What characterizes the power imputed to, the Jews in modern anti-Semitism is that it is mysteriously intangible, abstract, and universal. It is considered to be a form of power that does not manifest itself directly, but must find another mode of expression. It seeks a concrete carrier, whether political, social, or cultural, through which it can work. Because the power of the Jews, as conceived by the modern anti-Semitic imagination, is not bound concretely, is not “rooted,” it is presumed to be of staggering immensity and extremely difficult to check. It is considered to stand behind phenomena, but not to be identical with them. Its source is therefore deemed hidden—conspiratorial. The Jews represent an immensely powerful, intangible, international conspiracy. A graphic example of this vision is provided by a Nazi poster depicting Germany—represented as a strong, honest worker—threatened in the West by a fat, plutocratic John Bull and in the East by a brutal, barbaric Bolshevic Commissar. Yet, these two hostile forces are mere puppets. Peering over the edge of the globe, with the puppet strings firmly in his hands, is the Jew. Such a vision was by no means a monopoly of the Nazis. It is characteristic of modern anti-Semitism that the Jews are considered to be the force behind those “apparent” opposites: plutocratic capitalism and socialism. “International Jewry” is, moreover, perceived to be centered in the “asphalt jungles” of the newly emergent urban megalopoli, to be behind “vulgar, materialist, modern culture” and, in general, all forces contributing to the decline of traditional social groupings, values, and institutions. The Jews represent a foreign, dangerous, destructive force undermining the social “health” of the nation.

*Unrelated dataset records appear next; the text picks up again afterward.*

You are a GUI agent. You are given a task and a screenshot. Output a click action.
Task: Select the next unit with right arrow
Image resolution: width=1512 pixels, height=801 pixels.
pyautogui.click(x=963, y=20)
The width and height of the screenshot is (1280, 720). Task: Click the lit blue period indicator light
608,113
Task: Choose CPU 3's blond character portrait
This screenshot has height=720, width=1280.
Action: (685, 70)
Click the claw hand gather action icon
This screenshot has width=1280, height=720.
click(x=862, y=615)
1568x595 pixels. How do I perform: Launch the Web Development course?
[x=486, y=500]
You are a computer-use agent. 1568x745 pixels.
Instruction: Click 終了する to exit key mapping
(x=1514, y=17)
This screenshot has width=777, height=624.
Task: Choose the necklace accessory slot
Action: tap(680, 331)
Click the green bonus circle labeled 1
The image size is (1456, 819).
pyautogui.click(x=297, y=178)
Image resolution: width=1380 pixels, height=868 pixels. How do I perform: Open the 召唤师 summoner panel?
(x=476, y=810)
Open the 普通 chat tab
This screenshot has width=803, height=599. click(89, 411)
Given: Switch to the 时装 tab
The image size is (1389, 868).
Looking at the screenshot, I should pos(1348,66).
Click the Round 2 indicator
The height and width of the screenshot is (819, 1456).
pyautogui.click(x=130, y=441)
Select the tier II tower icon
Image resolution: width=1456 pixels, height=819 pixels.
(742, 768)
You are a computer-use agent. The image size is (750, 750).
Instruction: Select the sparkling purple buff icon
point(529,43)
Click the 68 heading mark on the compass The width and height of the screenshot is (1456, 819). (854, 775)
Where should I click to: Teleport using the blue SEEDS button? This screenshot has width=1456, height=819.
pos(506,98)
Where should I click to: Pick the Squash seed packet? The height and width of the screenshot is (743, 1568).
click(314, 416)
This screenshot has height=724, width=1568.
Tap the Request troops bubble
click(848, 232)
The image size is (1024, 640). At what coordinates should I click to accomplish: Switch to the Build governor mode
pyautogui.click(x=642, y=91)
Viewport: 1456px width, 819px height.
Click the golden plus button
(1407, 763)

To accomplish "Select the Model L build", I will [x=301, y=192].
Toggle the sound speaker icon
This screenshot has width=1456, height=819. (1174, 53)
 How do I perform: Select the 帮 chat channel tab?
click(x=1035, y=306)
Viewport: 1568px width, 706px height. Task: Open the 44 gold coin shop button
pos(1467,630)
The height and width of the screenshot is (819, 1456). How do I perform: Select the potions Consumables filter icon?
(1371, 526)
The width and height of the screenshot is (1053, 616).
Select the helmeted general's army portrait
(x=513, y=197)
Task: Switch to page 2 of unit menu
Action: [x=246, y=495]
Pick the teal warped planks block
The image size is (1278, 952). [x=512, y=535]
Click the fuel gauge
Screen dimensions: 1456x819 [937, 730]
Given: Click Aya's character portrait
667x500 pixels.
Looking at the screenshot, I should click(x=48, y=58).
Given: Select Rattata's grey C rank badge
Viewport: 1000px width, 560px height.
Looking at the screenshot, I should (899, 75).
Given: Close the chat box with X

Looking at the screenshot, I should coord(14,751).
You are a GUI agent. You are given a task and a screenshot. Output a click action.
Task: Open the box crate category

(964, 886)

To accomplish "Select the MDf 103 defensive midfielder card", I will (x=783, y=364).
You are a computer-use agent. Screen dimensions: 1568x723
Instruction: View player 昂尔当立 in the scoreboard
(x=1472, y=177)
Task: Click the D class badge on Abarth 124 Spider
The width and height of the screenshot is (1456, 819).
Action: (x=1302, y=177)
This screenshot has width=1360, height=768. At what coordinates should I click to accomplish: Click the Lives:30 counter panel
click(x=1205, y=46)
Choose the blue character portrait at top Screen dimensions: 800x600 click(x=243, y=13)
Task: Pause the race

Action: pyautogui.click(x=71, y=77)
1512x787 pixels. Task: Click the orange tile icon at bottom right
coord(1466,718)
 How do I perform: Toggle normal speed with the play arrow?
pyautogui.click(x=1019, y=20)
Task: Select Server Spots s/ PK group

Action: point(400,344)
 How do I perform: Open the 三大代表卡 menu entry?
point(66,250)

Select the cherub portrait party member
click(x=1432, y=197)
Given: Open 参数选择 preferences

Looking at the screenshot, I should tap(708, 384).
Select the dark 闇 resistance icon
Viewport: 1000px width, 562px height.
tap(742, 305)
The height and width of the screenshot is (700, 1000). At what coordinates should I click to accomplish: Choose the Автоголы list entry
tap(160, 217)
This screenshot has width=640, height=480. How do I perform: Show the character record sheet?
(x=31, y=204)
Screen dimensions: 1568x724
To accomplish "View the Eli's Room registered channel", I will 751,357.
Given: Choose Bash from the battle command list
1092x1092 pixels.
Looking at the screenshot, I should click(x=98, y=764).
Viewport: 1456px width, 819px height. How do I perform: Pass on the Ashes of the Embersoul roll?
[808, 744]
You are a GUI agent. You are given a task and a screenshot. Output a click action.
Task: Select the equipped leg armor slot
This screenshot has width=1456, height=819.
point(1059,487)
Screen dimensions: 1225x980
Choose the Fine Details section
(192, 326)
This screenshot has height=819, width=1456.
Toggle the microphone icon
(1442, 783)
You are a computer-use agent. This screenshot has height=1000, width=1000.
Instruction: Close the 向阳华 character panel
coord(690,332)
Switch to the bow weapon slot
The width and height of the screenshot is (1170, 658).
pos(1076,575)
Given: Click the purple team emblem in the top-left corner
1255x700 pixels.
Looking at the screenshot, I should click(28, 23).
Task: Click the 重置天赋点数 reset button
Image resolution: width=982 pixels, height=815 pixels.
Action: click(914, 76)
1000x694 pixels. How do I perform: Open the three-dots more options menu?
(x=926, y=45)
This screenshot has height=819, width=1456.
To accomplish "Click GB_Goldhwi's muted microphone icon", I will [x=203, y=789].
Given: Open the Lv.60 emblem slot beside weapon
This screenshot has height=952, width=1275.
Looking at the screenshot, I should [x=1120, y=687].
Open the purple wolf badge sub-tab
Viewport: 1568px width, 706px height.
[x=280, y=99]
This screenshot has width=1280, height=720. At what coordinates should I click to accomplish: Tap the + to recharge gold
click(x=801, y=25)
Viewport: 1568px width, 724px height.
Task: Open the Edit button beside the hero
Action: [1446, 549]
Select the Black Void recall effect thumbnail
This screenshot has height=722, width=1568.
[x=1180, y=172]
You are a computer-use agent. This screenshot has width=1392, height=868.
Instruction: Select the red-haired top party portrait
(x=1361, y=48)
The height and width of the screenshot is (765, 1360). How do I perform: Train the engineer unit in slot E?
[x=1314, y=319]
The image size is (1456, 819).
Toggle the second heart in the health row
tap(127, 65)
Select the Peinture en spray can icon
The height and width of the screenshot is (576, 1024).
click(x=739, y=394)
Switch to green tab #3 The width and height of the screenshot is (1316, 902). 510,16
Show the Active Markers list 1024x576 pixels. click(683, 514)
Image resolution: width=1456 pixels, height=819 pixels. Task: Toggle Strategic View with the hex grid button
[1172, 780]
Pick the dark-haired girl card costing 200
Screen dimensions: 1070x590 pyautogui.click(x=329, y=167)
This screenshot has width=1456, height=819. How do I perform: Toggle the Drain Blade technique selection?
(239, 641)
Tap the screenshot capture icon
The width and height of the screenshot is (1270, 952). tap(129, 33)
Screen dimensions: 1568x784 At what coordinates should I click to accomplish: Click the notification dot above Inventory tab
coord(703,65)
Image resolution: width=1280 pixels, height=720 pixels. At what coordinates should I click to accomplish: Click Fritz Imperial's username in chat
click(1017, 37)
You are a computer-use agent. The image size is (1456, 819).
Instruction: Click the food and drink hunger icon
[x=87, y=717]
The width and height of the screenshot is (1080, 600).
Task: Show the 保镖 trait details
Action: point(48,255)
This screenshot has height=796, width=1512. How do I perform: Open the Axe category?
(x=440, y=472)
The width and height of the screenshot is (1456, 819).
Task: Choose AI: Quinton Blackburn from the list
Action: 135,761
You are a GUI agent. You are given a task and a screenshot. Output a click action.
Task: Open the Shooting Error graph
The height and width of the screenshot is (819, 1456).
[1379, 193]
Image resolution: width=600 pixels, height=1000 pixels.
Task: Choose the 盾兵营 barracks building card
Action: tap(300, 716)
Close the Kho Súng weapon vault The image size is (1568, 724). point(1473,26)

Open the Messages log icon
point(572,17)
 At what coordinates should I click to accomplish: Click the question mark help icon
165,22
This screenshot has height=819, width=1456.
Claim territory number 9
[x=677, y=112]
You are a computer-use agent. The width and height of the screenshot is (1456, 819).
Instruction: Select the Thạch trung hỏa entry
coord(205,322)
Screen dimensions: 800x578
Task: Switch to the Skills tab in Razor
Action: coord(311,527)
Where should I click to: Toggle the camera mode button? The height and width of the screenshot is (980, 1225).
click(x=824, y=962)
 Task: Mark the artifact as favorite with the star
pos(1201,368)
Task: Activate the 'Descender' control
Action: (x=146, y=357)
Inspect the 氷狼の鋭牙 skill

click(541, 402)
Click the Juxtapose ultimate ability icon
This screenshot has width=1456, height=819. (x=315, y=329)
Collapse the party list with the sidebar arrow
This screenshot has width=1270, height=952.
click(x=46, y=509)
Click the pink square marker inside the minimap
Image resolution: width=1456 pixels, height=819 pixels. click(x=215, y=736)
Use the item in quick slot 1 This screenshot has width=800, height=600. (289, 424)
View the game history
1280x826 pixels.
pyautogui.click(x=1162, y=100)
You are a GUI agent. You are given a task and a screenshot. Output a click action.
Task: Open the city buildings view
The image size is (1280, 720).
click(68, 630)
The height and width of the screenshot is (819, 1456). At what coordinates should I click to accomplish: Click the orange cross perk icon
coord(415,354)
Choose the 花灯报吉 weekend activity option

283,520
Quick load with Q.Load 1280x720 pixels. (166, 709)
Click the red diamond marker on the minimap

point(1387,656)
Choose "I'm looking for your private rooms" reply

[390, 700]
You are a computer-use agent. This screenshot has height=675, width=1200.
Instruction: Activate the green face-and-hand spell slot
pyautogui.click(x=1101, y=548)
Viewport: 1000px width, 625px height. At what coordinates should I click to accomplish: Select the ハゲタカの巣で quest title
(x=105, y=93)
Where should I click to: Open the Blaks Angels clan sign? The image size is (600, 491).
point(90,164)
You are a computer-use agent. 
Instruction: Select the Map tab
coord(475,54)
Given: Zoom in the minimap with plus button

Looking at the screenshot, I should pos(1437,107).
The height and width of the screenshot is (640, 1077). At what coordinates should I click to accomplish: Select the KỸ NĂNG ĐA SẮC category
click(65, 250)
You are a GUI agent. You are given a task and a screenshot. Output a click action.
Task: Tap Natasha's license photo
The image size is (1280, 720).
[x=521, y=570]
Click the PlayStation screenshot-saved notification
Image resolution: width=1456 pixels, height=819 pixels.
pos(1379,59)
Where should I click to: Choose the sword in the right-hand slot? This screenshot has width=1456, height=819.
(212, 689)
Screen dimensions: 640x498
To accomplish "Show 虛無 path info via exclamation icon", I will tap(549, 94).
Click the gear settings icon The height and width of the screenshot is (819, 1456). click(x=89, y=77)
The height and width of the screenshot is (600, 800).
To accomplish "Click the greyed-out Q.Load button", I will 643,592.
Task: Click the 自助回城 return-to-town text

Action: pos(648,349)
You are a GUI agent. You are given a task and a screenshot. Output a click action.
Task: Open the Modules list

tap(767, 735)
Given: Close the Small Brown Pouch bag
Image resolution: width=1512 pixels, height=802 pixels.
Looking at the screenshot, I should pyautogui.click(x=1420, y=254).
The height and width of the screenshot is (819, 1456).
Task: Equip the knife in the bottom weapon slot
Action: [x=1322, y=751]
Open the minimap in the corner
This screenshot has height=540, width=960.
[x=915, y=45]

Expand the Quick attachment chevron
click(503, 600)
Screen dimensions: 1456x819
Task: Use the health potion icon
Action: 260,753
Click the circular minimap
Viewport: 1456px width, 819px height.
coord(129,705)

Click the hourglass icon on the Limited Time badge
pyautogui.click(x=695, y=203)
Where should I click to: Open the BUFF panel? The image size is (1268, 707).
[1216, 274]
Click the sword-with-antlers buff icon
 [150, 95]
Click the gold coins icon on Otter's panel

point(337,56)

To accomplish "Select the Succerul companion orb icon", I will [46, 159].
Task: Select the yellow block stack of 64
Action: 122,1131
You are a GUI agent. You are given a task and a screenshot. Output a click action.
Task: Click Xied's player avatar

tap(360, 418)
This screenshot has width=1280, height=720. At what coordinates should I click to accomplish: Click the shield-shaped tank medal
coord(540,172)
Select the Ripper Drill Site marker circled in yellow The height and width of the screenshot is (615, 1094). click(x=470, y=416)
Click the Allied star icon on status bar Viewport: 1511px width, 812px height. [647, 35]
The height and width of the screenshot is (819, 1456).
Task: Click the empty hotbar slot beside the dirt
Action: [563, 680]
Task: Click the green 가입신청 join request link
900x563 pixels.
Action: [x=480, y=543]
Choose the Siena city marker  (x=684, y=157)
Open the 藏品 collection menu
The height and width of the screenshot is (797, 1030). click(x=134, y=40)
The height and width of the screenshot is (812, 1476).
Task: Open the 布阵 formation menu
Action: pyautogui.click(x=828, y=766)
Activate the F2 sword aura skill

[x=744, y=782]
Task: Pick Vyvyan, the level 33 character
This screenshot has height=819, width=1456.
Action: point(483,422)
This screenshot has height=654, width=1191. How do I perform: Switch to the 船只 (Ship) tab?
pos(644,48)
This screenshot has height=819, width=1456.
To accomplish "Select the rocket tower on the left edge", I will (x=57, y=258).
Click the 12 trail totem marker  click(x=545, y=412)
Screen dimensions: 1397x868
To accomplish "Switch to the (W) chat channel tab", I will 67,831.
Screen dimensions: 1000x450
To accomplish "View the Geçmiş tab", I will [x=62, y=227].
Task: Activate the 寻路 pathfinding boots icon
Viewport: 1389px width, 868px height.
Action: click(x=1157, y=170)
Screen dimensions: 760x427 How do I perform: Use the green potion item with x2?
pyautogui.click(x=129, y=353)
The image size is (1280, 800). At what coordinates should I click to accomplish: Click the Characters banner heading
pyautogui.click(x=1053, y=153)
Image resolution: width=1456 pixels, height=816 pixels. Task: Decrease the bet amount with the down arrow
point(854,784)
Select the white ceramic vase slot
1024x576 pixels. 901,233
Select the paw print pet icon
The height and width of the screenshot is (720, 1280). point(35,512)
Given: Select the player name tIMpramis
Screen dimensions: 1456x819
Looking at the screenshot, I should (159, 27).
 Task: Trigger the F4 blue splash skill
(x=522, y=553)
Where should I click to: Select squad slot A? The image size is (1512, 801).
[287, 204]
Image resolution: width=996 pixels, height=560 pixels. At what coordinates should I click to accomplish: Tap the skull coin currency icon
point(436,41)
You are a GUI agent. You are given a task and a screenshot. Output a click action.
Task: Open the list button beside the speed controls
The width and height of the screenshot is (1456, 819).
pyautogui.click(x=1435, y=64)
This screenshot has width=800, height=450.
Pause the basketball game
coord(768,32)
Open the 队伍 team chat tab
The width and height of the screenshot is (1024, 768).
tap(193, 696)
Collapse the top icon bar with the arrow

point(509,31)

Modern anti-Semitism, then, is characterized not only by its secular content, but also by its systematic character. Its claim is to explain the world—a world that had rapidly become too complex and threatening for many people. This descriptive determination of modern anti-Semitism, while necessary in order to differentiate that form from prejudice or racism in general, is in itself not sufficient to indicate the intrinsic connection to National Socialism. That is, the aim of overcoming the customary separation between a sociohistorical analysis of Nazism and an examination of anti-Semitism is, on this level, not yet fulfilled. What is required is an explanation that can mediate the two. Such an explanation must be capable of grounding historically the form of anti-Semitism described above by means of the same categories that could be used to explain National Socialism. My intention is not to negate sociopsychological or psychoanalytical explanations, but rather to elucidate a historical-epistemological frame of reference within which further psychological specifications can take place.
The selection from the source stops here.